As I said before “9” is the name of my guitar and is mainly to it that my album is dedicated.Nevertheless the number “9” has a very wide symbology, including the number of the Muses. The first part of my album contains an “Invocation” and surely the first song, “INCIPIT- number 9”, want to make a propitiatory tribute to them.
The album contains nine songs, whose titles all consist of a word with the initial „I“, which is the ninth letter of the alphabet. Does this also refer to an interest in the sound of language?
Not exactly.This album is principally an initiatory journey through three stages. Each stage contains three other phases.The choice to coincide the number of tracks and the initial letters of its titles to the number “9” is totally aesthetic.
Numerology and the three parts „Invocazione“, „Iniziatione“ and „Incantesimo“ suggest also a occult interest. Is there any reference to this?
Of course. The symbolism and alchemy that revolve around number “9”are too strong to be not considered.But numerology is a discourse rather complex to be addressed in a few lines without being banal…. We could talk about that in the tarot the ninth major arcane is the Hermit,who has the awareness of light and shadow.

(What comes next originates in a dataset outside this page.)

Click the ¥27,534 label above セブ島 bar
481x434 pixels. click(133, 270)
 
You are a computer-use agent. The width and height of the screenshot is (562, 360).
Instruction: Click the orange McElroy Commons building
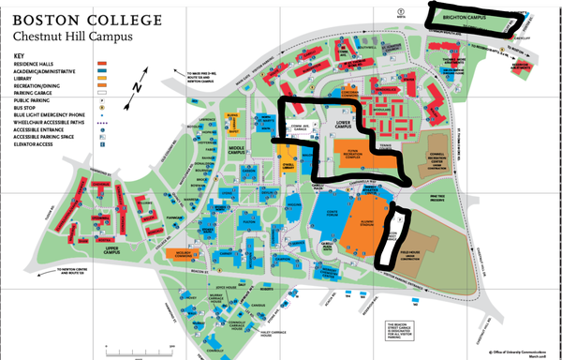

It is the number associated with the months of human creation and in some literature is associated with the Devil according to the hypothesis that Jesus Christ has died after nine hours of agony…Mainly I focused my attention on the numerical symbolism related to initiation. This album is an autobiography and a personal reflection about emotional and contrapuntal possibilities of overlapping sound. The division into three parts consisting each of three pieces is more a metaphor about the route I have undertaken with my music until now
Your music sometimes shows traces of several Americana styles (also a title like “Desertsnake ballad” goes in that direction). Are there any influences from American artists? Do artists like Jarboe mean something to you?
I didn’t know Jarboe before your question! She reminded me a bit ‘Diamanda Galas that is an artist that I really adore! I listen to a lot of music and the list of American artists is as long as that for Europeans. Rock was born in America, who was not affected? In Europe was born what is called “classical music” and I really adore composers such as Gesualdo, Bach, Beethoven, Stravinsky… when I think of my main influences I can talk to you about the Third Movement of the Vivaldi’s Summer played by an heavy metal band with many deleay!
Your music was once described as “Espers jamming with a post-me(n)tal attitude, but with the Southern Lord blackened mood”. How comfortable do you feel with such a description?
Ahahahah!!!Often people who try to describe something not definable in a genre can create very funny chimeras! I like to use the term SHIPPINGHEAD to define my music, a border land where nightmares and sweet dreams are interwoven, switching between redundancy, minimalism, lyricism and of course, my background comes from metal and I don’t keep it hidden!